Dazu käme, dass die Patienten mit der Interpretation der Daten letztlich doch alleine gelassen würden. "Da sagt einem keiner, was das bedeutet, dass dieser oder jener Tumormarker aufscheint. Das Abfragen einzelner Parameter ist keine ganzeitliche Diagnose. Kein Internet-Tool der Welt kann den persönlichen Arztbesuch ersetzen", sagt Merz. "Als Privatperson nutzen mir diese Sites jedenfalls weniger als den Firmen, die dahinterstehen."
Während die Ärzte für den Datenschutz bei der elektronischen lebenslangen Gesundheitsakte [ELGA] kämpfen, bietet sich arglosen Nutzern nun im Netz eine Art MySpace für Gendaten an.
Von der genetischen Beratung
Bleibt die Frage nach dem Wert der so ermittelten Daten über den bloßen Thrill hinaus. "Es gibt schon bestimmte Merkmale im Genom, von denen man weiß, dass sie über gesundheitliche Risiken Aufschluss geben", sagt der Biologe Helge Torgersen, Assistent am Wiener Institut für Technikfolgenabschätzung, "aber Sie brauchen immer die Interpretation dazu. Und da fängt es an, schwierig zu werden."

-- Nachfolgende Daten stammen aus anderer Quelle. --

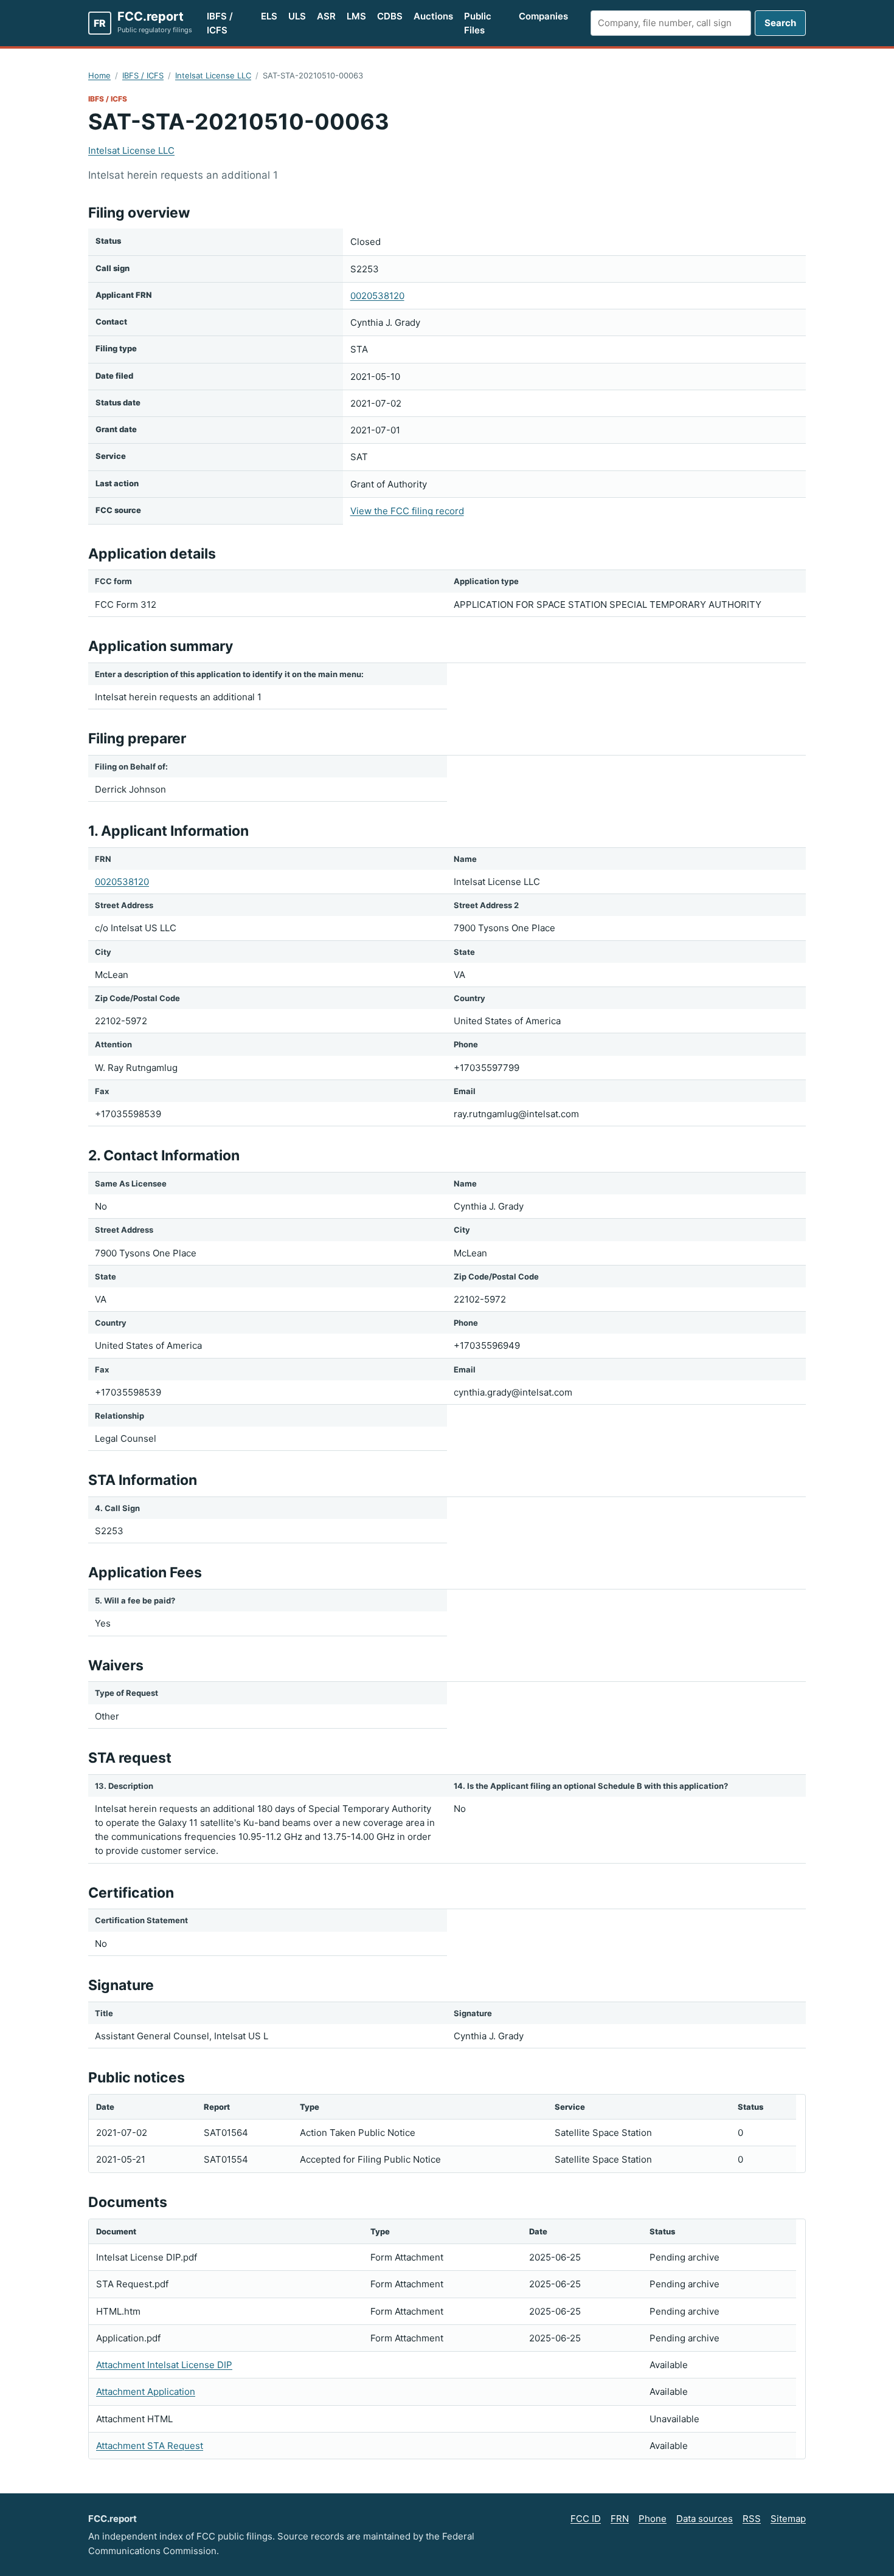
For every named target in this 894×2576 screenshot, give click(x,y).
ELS (269, 16)
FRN (620, 2518)
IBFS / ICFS (220, 23)
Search (780, 23)
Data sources (704, 2518)
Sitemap (788, 2518)
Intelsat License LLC (213, 75)
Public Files (477, 23)
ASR (326, 16)
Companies (543, 16)
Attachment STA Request (149, 2445)
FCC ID (585, 2518)
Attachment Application (145, 2391)
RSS (752, 2518)
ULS (297, 16)
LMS (356, 16)
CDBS (390, 16)
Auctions (433, 16)
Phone (653, 2518)
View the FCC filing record (407, 511)
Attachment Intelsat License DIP (164, 2365)
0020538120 (377, 295)
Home (99, 75)
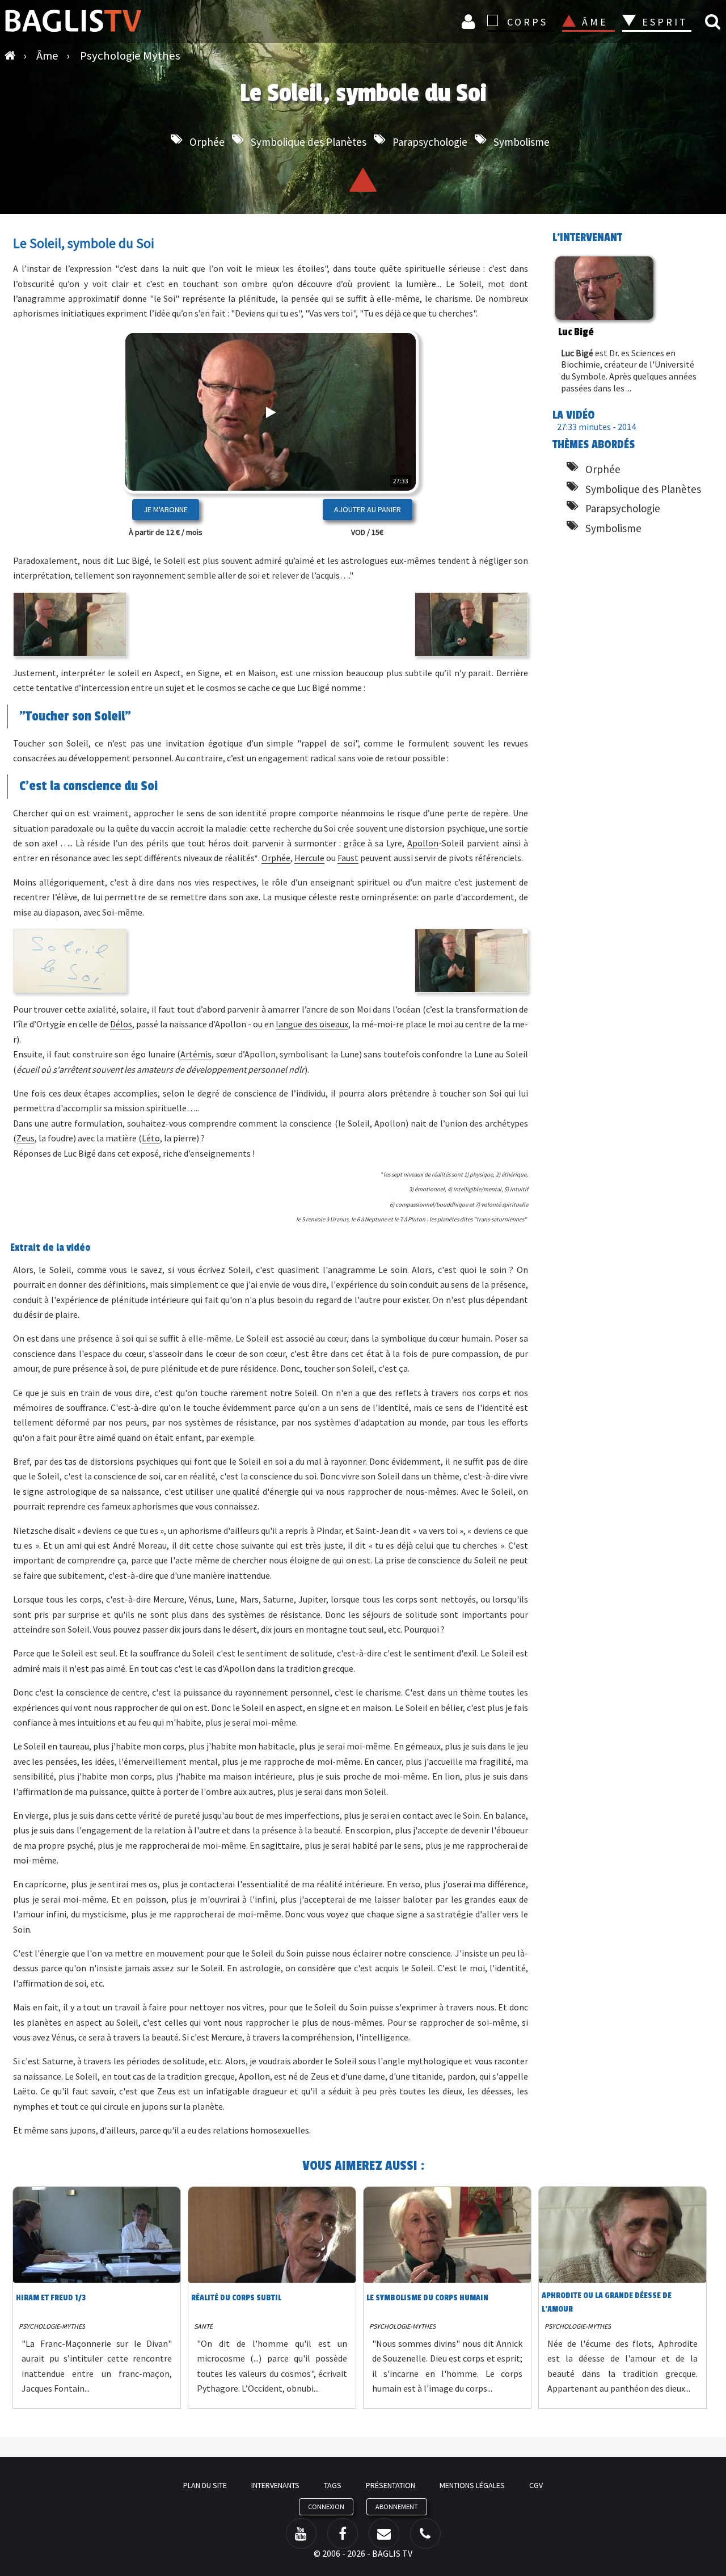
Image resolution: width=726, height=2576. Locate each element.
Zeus (25, 1138)
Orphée (207, 142)
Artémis (196, 1054)
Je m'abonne (165, 509)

Ein Gen sei eine Anleitung, die in ein Netzwerk zahlreicher anderer genetischer Informationen eingebettet ist. "In einigen Fällen kann man von den genetischen Markern ganz gut Rückschlüsse darauf ziehen, ob jemand eine bestimmte Veranlagung hat und wie er auf bestimmte Medikamente reagiert. Aber in vielen Fällen sind diese Verbindungen noch ziemlich weich." Es gebe nur eine Handvoll Erbkrankheiten, die derart gut erforscht seien, dass man sie direkt auf bestimmte Gendefekte rückführen könne.
Kein "Gattaca-Szenario"
Auch die rechtlichen Aspekte seien noch ungeklärt. "Die Frage ist, ob diese Dienstleistung unter das Label der genetischen Beratung fällt. Hierzulande ist in diesem Fall vorgeschrieben, dass ein Genetiker die Untersuchung durchführt und die Patientenberät. In Österreich würde sich so eine Firma strafbar machen", so Torgersen.
Dass die Verbreitung von Versandhaus-Gentests wie jenen von 23andme und deCODE letztlich auf ein Szenario wie im Film "Gattaca" hinauslaufen wird, in dem alle Protagonisten permanent auf genetische Defekte überprüft werden, hält Torgersen für überzogen. "Das ist Quatsch, weil wir durch die Genomsequenz keineswegs so stark bestimmt sind, wie das da suggeriert wird", sagt der Biologe. Es gebe noch große Lücken in der Forschung. "Es steckt nicht alles in der Sequenz", sagt Torgersen und verweist auf das Forschungsgebiet der Epigenetik, das sich mit genetischen Steuerungsmechanismen befasst, die nicht in der DNA-Sequenz codiert sind.
Die neuen Gentest-Portale sind jedenfalls ein deutlicher Hinweis auf die neuen Herausforderungen, die im Zuge der weiteren Globalisierung des Dienstleistungsmarkts auf Patienten, Datenschützer und Mediziner zukommen werden.